Note the following. The subjects that immediately choose "Do not deceive" would be labeled as responding to a mere evolutionary gut reaction. The subjects who think about it, weigh the pros and cons, especially in regard to what they might do with the money, and then choose to skew the experiment, would light up the yellow blobs far more brightly. But the Harvard cognitive scientists themselves depend upon the absolute truthfulness of their subjects. Yet, according to their "logic," those that deceive them for money are using their reason more, and hence are more morally advanced.
Our contrarian experiment shows how foolish it is to equate evidence of mental energy in an MRI with being more morally rational. The yellow blob on the MRI will show just as brightly if you are thinking about pushing the hot dog cart into the bystanders or simply trying to divide 1435 by 17 in your head. There is no connection between measurement of mental effort and the actual content of the thoughts.

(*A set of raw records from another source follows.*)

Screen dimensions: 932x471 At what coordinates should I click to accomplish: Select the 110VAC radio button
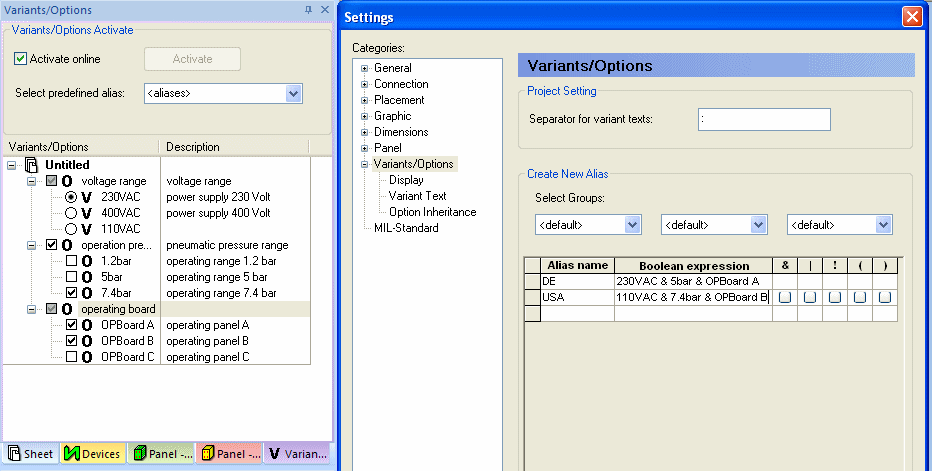(71, 229)
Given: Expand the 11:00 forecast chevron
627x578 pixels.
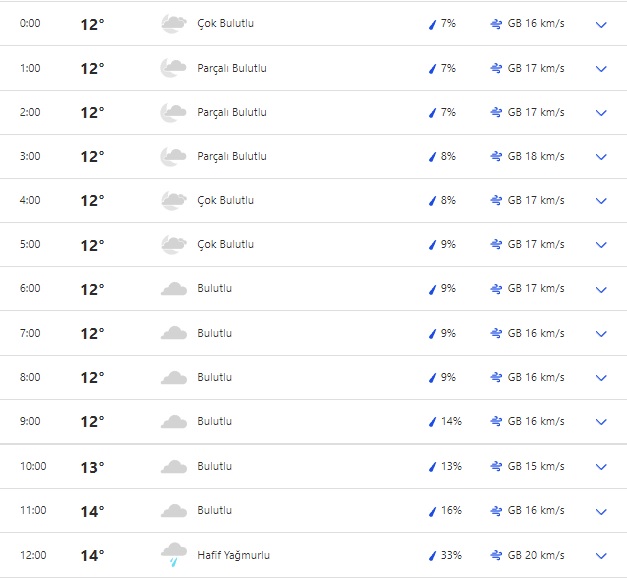Looking at the screenshot, I should click(601, 511).

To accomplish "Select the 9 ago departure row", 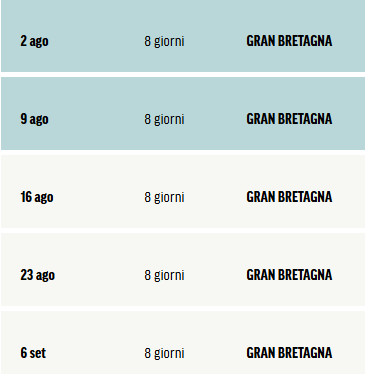I will pos(183,113).
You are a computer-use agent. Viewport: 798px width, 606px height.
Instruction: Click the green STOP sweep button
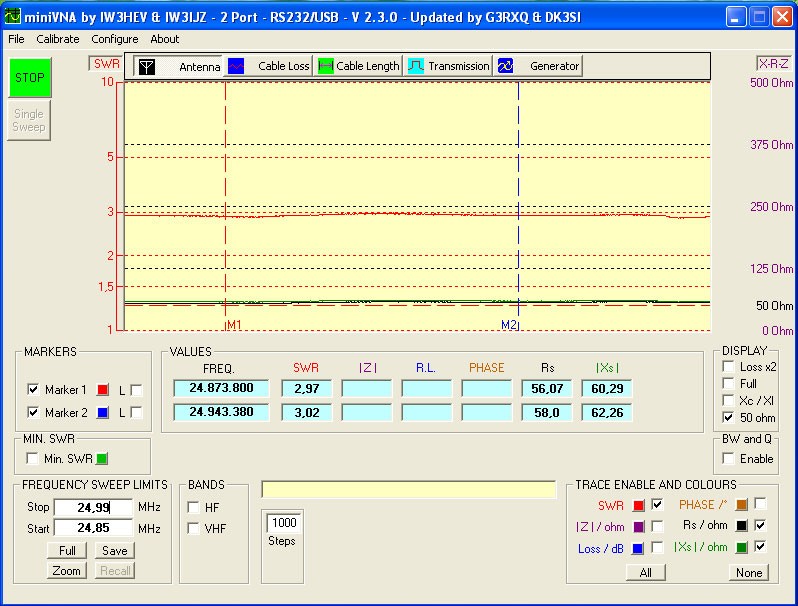(29, 78)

Even worse, there is no connection between the measurement of mental effort and the truth or falsity of the reasoning. A person who can easily divide 1435 by 17 in his head will expend less mental energy than a person who, through much sweat and toil, gets the wrong answer but in the process causes the yellow blob on the MRI to glow like a 100 watt bulb.
But finally, and worst of all, there is no connection between the MRI measurement and caliber of the moral reasoning. As I've noted, such experiments depend upon the absolute truthfulness of the responses—not as something the subjects arrive at after much utilitarian weighing of benefits and costs, but as something they hold absolutely without question. Indeed, science itself depends upon the absolute truthfulness of scientists, and that's why even the scientists trying to prove that all morality is relative depend upon the absolute prohibition against lying, against the skewing of data to get desired results, and against the manipulation of subjects to get hoped-for responses.
If all that isn't enough to make us throw out the Harvard experiment, think on this. Imagine hooking an MRI up to German citizens in 1943. Each is asked whether it is right to ship Jews off in cattle cars to be executed. Those that immediately responded "Don't kill innocent people for any reason!" would be labeled as merely instinctual creatures, whereas those that weighed the benefits of a large-scale eugenic program, thought deeply about the relationship of Jewish banking to the economic situation in Germany, contemplated what it might mean for Germany to rule Europe, and then chose to send the Jews to their deaths would light up the MRI, and be deemed more rational, and hence more moral.